§ **WHAT YOU WILL DO**: Below are records; copy every line in them that holds the word "button".

+===+

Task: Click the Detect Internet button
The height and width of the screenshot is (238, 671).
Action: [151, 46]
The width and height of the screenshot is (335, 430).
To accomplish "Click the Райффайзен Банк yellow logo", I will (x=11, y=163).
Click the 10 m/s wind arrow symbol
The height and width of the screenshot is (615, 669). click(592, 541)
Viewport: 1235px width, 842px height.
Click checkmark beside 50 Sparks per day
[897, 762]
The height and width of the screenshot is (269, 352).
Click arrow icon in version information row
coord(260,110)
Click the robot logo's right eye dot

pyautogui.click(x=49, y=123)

+===+

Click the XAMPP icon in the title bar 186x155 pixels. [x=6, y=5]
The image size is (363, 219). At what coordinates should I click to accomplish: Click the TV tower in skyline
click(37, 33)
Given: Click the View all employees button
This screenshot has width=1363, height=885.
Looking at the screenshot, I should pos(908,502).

+===+

§ **YOUR SOLUTION**:
Task: Click the Detect Internet button
Given: Click the View all employees button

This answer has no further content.